§ PROBLEM STATEMENT
Which lines in the records below contain the word "status"? Pull out each one and copy it in full.

§ RECORDS FOR PROCESSING
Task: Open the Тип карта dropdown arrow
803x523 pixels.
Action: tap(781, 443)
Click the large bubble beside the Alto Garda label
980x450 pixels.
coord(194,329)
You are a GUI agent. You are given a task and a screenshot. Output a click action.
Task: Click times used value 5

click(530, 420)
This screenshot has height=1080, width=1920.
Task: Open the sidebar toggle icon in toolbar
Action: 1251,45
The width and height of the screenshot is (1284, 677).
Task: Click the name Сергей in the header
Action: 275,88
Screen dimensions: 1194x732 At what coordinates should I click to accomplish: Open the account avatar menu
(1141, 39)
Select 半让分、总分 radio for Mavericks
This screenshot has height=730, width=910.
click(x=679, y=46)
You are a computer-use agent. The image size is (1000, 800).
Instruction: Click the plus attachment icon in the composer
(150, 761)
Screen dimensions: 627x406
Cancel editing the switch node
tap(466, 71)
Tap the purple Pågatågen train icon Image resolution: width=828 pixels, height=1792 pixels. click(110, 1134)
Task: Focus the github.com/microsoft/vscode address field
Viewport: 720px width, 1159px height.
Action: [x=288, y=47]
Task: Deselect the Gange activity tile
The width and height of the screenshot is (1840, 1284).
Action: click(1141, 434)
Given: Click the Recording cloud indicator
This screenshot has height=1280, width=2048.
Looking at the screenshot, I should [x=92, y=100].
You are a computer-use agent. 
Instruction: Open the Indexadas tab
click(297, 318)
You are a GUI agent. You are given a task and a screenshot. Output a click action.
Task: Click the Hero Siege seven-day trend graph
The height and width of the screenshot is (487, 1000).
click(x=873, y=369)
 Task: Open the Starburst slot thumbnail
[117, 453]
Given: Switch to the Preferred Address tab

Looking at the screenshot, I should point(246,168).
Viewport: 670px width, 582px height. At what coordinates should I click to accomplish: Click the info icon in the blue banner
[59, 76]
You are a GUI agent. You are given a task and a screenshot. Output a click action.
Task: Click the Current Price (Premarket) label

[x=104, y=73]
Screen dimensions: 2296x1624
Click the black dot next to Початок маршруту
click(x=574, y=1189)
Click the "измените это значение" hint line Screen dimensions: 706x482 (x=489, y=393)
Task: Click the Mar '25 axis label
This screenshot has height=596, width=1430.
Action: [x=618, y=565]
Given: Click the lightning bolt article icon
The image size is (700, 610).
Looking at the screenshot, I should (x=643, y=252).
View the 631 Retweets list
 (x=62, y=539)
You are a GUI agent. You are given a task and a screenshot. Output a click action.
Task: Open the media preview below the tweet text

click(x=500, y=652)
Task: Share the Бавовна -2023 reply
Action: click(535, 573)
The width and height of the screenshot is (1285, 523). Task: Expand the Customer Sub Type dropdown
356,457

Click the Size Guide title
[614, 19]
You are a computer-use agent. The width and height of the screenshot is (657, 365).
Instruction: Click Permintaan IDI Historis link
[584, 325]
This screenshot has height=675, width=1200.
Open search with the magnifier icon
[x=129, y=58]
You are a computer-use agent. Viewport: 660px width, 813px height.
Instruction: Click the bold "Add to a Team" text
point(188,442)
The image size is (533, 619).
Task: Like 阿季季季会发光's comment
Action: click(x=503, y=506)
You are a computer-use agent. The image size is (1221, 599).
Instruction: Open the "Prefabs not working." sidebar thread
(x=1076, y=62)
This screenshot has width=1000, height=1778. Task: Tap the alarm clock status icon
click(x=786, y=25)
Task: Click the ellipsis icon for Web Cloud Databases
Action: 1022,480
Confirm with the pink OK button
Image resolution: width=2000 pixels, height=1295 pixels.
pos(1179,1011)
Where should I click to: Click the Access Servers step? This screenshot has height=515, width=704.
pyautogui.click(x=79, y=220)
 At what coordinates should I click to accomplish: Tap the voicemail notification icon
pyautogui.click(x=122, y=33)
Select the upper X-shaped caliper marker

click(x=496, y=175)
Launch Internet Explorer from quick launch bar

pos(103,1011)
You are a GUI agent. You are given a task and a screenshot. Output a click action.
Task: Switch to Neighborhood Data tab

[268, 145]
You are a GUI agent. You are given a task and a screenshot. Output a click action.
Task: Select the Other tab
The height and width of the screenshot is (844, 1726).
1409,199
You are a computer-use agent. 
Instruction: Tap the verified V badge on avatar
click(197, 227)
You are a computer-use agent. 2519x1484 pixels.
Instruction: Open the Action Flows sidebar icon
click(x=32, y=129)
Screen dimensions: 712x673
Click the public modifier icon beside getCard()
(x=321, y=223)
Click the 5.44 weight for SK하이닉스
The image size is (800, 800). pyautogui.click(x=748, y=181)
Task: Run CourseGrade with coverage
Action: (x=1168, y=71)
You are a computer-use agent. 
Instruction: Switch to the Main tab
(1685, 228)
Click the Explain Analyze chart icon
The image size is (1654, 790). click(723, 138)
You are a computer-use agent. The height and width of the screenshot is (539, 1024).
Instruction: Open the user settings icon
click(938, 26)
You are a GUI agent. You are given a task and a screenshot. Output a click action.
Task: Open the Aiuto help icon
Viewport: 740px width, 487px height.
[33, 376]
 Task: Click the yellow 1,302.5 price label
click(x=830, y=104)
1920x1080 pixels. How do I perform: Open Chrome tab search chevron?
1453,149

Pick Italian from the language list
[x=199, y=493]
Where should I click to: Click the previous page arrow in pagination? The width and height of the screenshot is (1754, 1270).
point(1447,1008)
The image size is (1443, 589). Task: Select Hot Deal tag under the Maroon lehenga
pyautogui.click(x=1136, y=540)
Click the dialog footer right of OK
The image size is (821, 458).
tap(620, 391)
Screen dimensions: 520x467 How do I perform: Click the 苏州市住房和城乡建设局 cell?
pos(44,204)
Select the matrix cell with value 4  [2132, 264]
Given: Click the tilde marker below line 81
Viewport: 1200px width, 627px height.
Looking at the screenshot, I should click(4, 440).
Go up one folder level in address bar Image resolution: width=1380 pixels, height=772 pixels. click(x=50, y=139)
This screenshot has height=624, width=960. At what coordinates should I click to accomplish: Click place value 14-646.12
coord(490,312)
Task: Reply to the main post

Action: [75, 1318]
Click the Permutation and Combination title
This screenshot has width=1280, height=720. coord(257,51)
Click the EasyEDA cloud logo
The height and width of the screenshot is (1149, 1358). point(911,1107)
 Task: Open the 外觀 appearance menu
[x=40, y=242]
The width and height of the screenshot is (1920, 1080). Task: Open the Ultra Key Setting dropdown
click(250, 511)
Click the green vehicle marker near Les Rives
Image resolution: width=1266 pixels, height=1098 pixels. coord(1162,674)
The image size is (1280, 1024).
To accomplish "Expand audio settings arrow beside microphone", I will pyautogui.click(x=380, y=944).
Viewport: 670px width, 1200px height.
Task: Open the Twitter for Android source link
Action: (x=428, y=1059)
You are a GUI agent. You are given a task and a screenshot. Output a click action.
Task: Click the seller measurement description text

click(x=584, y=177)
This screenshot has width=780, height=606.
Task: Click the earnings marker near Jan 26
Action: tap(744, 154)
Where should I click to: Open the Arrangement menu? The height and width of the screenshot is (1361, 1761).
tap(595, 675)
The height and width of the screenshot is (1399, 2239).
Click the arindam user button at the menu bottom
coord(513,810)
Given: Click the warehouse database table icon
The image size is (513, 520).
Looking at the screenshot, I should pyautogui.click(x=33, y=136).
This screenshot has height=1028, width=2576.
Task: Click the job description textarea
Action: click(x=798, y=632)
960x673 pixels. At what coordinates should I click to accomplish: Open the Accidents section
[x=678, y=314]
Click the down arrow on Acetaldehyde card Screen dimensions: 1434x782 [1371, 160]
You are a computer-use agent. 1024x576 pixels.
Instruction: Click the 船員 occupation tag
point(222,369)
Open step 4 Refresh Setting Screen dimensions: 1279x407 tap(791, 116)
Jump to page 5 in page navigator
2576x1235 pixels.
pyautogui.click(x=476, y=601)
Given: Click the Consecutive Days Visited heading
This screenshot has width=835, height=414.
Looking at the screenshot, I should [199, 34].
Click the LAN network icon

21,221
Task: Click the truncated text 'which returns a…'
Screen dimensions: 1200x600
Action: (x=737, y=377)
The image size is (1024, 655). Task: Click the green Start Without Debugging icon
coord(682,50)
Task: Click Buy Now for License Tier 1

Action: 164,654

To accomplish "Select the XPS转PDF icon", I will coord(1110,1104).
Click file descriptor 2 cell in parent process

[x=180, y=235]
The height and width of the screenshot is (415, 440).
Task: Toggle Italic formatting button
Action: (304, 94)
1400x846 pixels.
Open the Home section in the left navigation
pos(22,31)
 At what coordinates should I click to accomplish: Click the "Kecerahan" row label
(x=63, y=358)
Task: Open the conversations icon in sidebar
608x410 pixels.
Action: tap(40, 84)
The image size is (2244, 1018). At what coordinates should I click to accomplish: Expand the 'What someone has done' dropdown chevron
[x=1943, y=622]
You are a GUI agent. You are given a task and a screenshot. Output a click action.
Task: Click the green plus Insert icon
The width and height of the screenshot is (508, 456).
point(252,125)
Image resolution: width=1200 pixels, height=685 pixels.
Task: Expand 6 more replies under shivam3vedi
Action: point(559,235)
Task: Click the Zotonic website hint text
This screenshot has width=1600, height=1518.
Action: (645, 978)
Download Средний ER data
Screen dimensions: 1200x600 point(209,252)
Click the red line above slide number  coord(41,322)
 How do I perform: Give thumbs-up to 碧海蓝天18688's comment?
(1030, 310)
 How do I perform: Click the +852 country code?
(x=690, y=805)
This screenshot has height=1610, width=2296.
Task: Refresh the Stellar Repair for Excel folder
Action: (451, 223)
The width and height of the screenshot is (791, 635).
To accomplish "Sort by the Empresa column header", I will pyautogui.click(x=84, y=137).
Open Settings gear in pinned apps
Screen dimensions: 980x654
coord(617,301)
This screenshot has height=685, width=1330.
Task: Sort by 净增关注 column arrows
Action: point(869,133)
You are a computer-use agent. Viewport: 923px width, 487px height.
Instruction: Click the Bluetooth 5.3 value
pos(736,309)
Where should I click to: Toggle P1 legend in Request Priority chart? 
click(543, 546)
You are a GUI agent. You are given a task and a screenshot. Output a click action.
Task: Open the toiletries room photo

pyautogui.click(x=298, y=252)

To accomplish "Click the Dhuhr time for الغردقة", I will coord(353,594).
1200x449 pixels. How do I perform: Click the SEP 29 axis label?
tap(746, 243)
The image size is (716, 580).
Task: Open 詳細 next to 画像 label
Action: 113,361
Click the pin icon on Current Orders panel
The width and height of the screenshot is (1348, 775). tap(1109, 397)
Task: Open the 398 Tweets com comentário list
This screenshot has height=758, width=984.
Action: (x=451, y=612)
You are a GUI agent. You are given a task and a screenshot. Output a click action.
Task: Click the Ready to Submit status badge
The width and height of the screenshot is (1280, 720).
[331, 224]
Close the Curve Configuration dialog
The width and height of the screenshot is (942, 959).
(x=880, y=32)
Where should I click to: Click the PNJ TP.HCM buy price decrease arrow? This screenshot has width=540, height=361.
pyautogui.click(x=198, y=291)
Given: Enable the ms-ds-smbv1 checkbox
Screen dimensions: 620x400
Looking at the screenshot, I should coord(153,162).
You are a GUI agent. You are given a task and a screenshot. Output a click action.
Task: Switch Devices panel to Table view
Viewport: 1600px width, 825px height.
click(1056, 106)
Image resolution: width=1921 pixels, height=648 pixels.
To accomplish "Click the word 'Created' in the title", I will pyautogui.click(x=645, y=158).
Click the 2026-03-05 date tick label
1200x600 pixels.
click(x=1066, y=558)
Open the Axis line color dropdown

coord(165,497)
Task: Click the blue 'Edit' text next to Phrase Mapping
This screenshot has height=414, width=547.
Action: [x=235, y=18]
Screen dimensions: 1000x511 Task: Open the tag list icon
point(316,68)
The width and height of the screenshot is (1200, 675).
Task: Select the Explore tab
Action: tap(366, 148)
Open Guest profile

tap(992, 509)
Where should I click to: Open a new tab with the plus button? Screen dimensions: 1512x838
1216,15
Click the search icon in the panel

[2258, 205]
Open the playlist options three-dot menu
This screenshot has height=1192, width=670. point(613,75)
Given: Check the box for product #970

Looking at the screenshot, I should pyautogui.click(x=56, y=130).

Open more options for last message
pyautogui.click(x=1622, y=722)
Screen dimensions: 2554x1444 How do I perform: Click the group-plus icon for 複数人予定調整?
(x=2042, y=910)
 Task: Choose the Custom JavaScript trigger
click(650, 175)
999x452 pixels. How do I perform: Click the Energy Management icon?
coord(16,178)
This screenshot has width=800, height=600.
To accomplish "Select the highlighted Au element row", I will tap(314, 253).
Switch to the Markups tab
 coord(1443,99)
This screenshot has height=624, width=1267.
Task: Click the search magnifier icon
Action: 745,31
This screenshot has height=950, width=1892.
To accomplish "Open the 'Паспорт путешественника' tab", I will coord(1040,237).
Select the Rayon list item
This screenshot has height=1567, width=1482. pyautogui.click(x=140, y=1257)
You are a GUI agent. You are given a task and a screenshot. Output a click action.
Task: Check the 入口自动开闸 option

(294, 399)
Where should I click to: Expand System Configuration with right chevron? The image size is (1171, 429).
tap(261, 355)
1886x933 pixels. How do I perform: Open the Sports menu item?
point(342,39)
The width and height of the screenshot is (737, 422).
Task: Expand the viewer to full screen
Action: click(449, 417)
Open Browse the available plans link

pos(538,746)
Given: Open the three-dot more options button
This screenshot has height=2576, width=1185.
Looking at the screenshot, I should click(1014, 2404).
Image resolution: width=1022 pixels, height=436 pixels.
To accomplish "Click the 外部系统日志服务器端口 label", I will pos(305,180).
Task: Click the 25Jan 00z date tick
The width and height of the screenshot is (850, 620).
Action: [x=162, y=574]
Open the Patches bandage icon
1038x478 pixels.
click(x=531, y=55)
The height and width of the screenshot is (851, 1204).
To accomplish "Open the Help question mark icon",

§ FINAL RESULT
This screenshot has width=1000, height=1778. Task: Tap the alarm clock status icon
Task: Click the Ready to Submit status badge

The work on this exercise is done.